NLBPreserveClientIP

Forward the real client source IP to targets behind the public NLB. When No (default), the NLB source-NATs incoming connections to its VPC-internal IP — applications see the NLB's address rather than the client's. When Yes, target tasks observe the real client IP.

| Default value | No | | Allowed values | Yes, No |

Prerequisites

This parameter is incompatible with a Rack that sets a customer-supplied InstanceSecurityGroup. Convox cannot add the required ingress rule to an SG it does not own. If your Rack uses a custom instance SG, add the ingress rule yourself (sourced from ${Rack}:NLBSecurityGroup) before enabling this parameter — see Incompatibility with customer InstanceSecurityGroup below. Per-port preserve_client_ip: true on a Service is blocked on the same Racks.

Use Cases

  • Compliance requirements for real client IPs in application logs (HIPAA §164.312(b), PCI-DSS 10.2.1)
  • Application-layer rate limiting or abuse mitigation keyed on client IP
  • GeoIP-based routing or analytics
  • Any workload where the NLB's internal IP in logs is operationally unhelpful

Additional Information

$ convox rack params set NLBPreserveClientIP=Yes

When enabled, Convox attaches an ingress rule on the ECS instances' security group (InstancesSecurity) sourced from the NLB security group (NLBSecurity), allowing the real-IP forwarded traffic to reach targets.

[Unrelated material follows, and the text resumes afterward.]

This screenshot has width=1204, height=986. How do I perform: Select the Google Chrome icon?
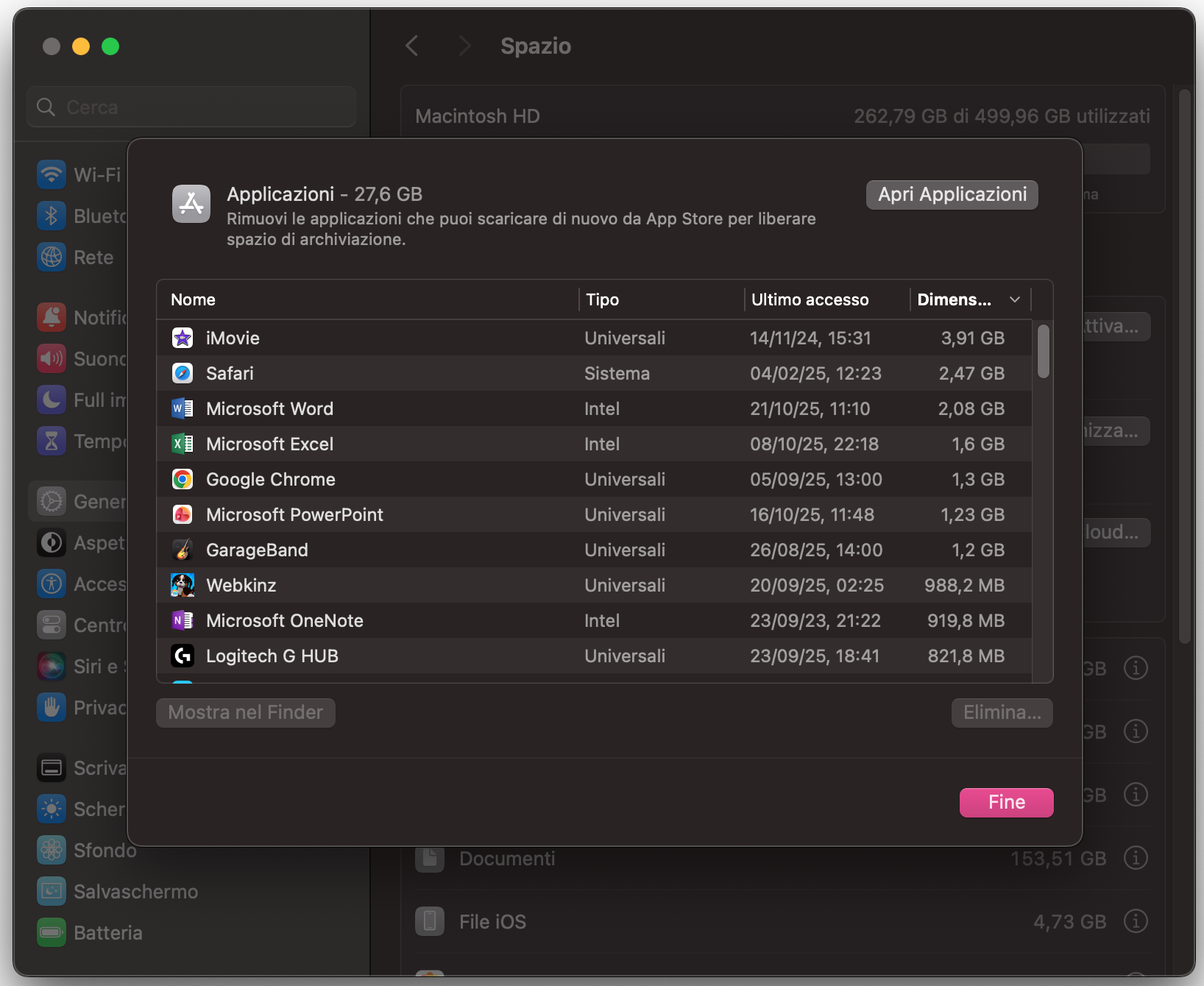[181, 479]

For Fargate and Isolate Services, the equivalent rule is added to each Service's Security security group so ip-type target groups (used by awsvpc-mode tasks) work correctly.

The setting applies to every existing and future listener on the public NLB. Per-port preserve_client_ip: overrides the rack default for a single listener.

Incompatibility with customer InstanceSecurityGroup

Racks that set InstanceSecurityGroup to a customer-managed security group cannot enable NLBPreserveClientIP=Yes through Convox — the CloudFormation stack cannot attach ingress rules to an SG Convox does not own. The validator rejects the change:

cannot enable NLBPreserveClientIP on a rack with a customer-supplied
InstanceSecurityGroup; your instance SG must add an ingress rule from the
NLB security group (exported as ${Rack}:NLBSecurityGroup) for the NLB
listener ports before this feature can be enabled safely

The fix on customer-SG Racks is to add the ingress rule to your SG manually — sourced from the Rack's exported ${Rack}:NLBSecurityGroup, one rule per NLB listener port you expose — before attempting to enable preserve-client-IP. Example:

$ aws ec2 authorize-security-group-ingress \
    --group-id sg-customer-instance \
    --source-group $(aws cloudformation describe-stacks \
      --stack-name <rack> \
      --query 'Stacks[0].Outputs[?OutputKey==`NLBSecurityGroup`].OutputValue' \
      --output text) \
    --protocol tcp --port <listener-port>

Repeat the command for each NLB listener port declared in your Apps' convox.yml.

The inverse direction is also blocked. Setting InstanceSecurityGroup to a non-empty value while NLBPreserveClientIP=Yes is already in force is rejected unless the same rack params set call also disables preserve-client-IP — preventing a silent-breakage transition where the SG swap leaves the old ingress rule behind but the new SG does not allow the real-IP traffic.

Per-port enforcement

If the Rack parameter is No but a Service declares preserve_client_ip: true on an nlb: entry, release promote runs the same interlock on that scheme and rejects the Release on customer-SG Racks with a parallel error.